Stored records
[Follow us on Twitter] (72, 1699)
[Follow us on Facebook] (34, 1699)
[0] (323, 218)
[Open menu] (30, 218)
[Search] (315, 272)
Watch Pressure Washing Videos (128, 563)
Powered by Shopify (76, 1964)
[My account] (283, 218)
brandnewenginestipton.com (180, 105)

• **PROBLEM TO WORK ON**
How many of the lines in the records include the string "Follow"? Reply with the number alone.

• **RESPONSE AREA**
2